■ **Instructions for the task**: Copy out the rows from the line containing "Select size 36 row number" through the last line of the rows, including both ends, and leave the pictures out of the copy.

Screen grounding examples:
────────────────

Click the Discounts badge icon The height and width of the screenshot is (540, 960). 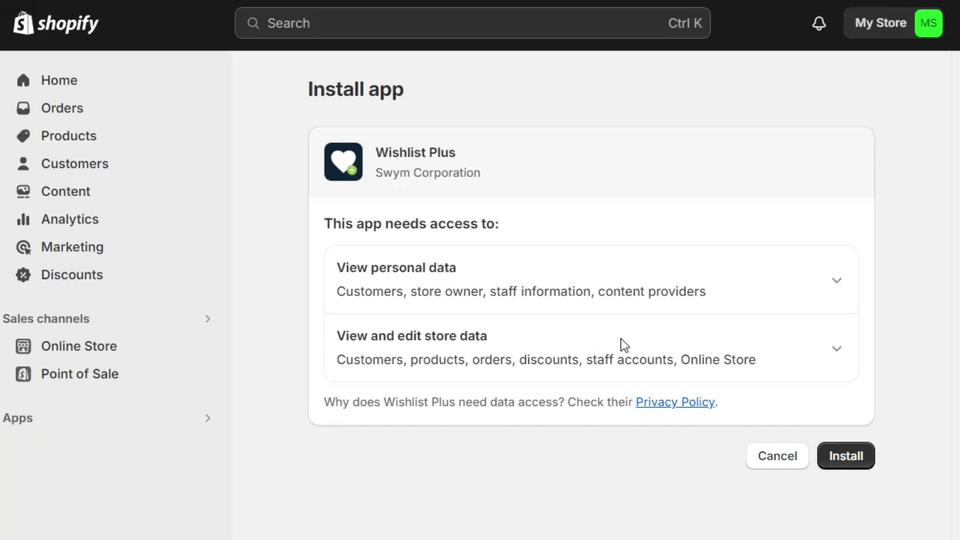click(x=23, y=275)

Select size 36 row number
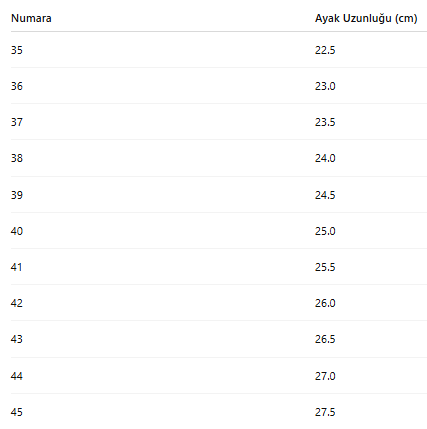pyautogui.click(x=17, y=86)
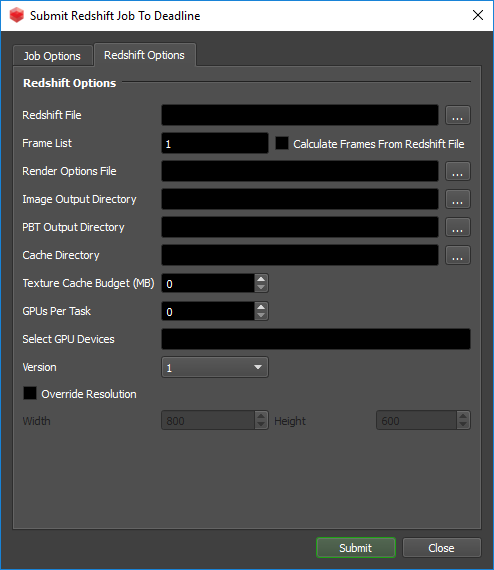Browse for the Redshift File
The image size is (494, 570).
(x=458, y=115)
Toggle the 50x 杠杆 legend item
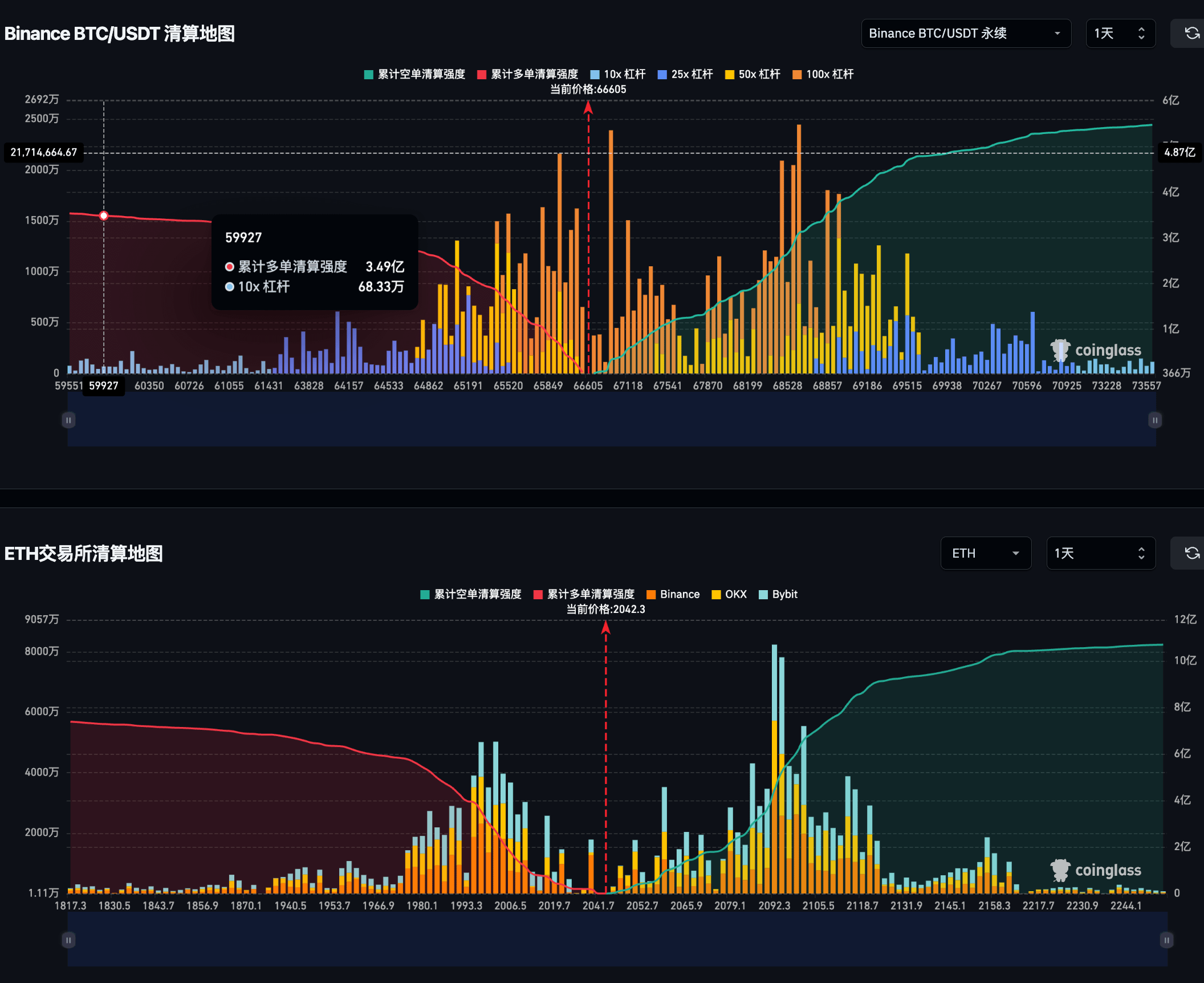Screen dimensions: 1204x983 pyautogui.click(x=752, y=74)
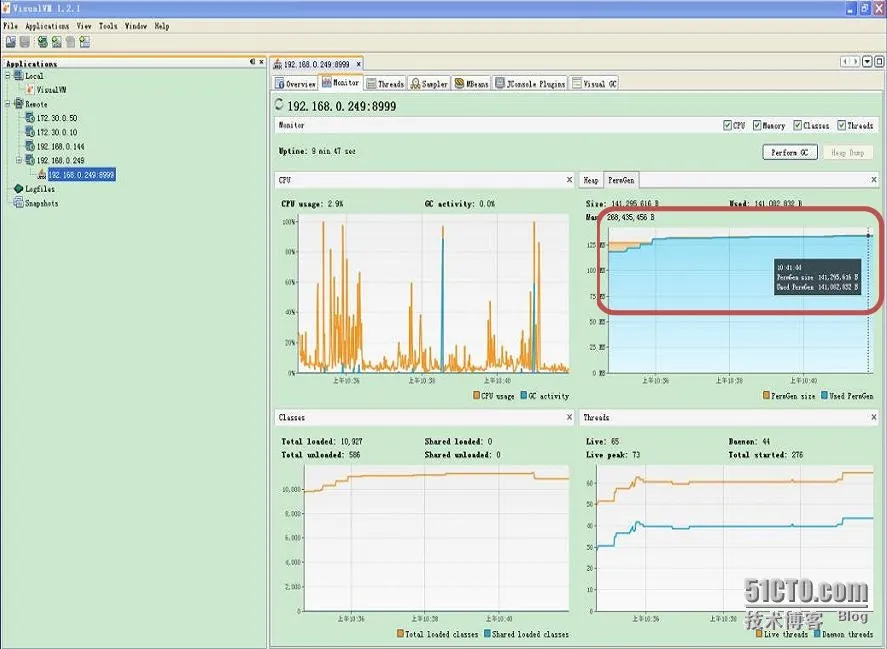Collapse the Remote tree node
This screenshot has height=649, width=887.
pyautogui.click(x=7, y=104)
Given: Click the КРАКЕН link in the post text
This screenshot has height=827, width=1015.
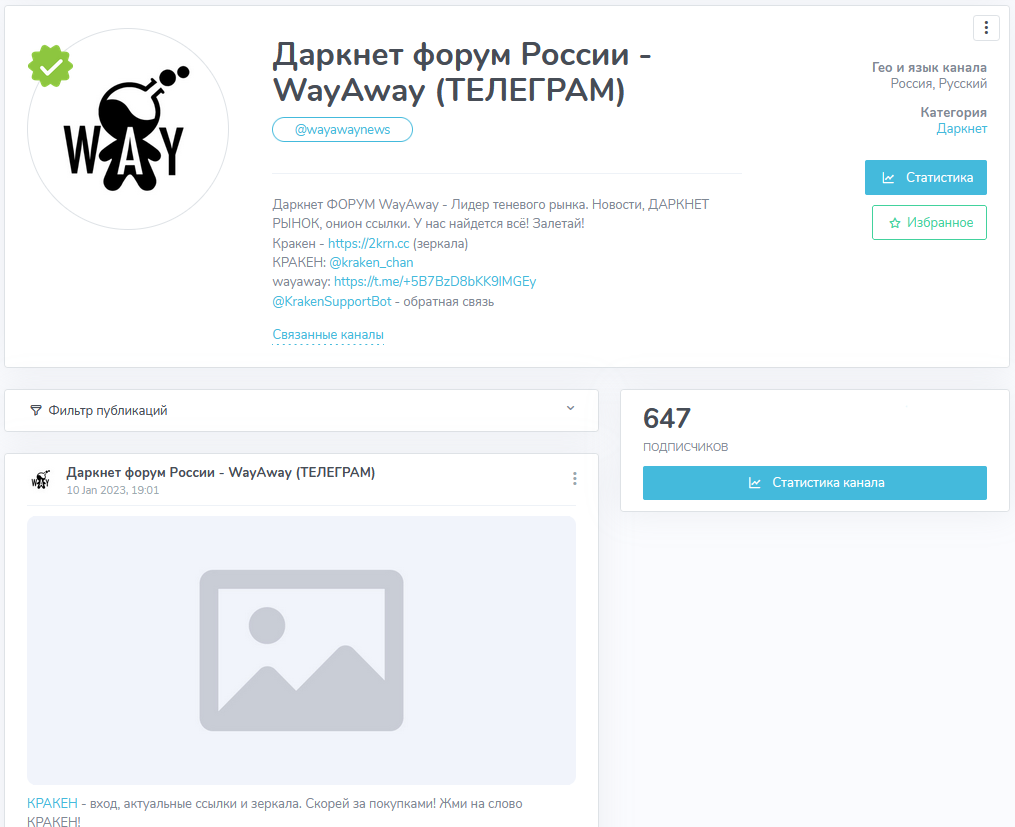Looking at the screenshot, I should click(52, 804).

────────────────

■ **Output of the exercise**:
Select size 36 row number
pyautogui.click(x=17, y=86)
Browse for the Redshift File
The image size is (494, 570).
(x=458, y=115)
Toggle the 50x 杠杆 legend item
Screen dimensions: 1204x983 pyautogui.click(x=752, y=74)
Collapse the Remote tree node
This screenshot has height=649, width=887.
pyautogui.click(x=7, y=104)
Given: Click the КРАКЕН link in the post text
This screenshot has height=827, width=1015.
Looking at the screenshot, I should click(52, 804).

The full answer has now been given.